A sala onde Bolsonaro ficará detido apresenta características similares àquela ocupada pelo ex-presidente Luiz Inácio Lula da Silva em Curitiba. Com um banheiro privado, cama, escrivaninha e ar-condicionado, o espaço reflete as condições que a legislação brasileira prevê para autoridades com prerrogativas, como ex-presidentes, visando garantir dignidade e segurança aos detidos. Essa abordagem busca evitar riscos à integridade física dos presos, mesmo em situações de prisão preventiva.
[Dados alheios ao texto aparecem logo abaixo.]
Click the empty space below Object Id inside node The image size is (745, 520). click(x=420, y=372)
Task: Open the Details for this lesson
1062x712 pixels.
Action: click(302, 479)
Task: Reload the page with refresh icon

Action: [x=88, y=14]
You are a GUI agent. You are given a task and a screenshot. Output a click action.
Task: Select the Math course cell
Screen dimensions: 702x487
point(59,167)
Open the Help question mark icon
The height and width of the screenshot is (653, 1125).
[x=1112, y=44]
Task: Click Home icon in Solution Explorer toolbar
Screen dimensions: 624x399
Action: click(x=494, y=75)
Bolsonaro foi condenado a 27 anos e 3 meses por tentativa de golpe após as eleições de 2022, e sua nova detenção levanta questões sobre o tratamento de ex-presidentes no sistema penal brasileiro. O caso pode influenciar debates sobre as normas de encarceramento e as condições oferecidas a figuras políticas de destaque. O desdobramento da situação de Bolsonaro também pode impactar a percepção pública sobre a justiça e a política no Brasil.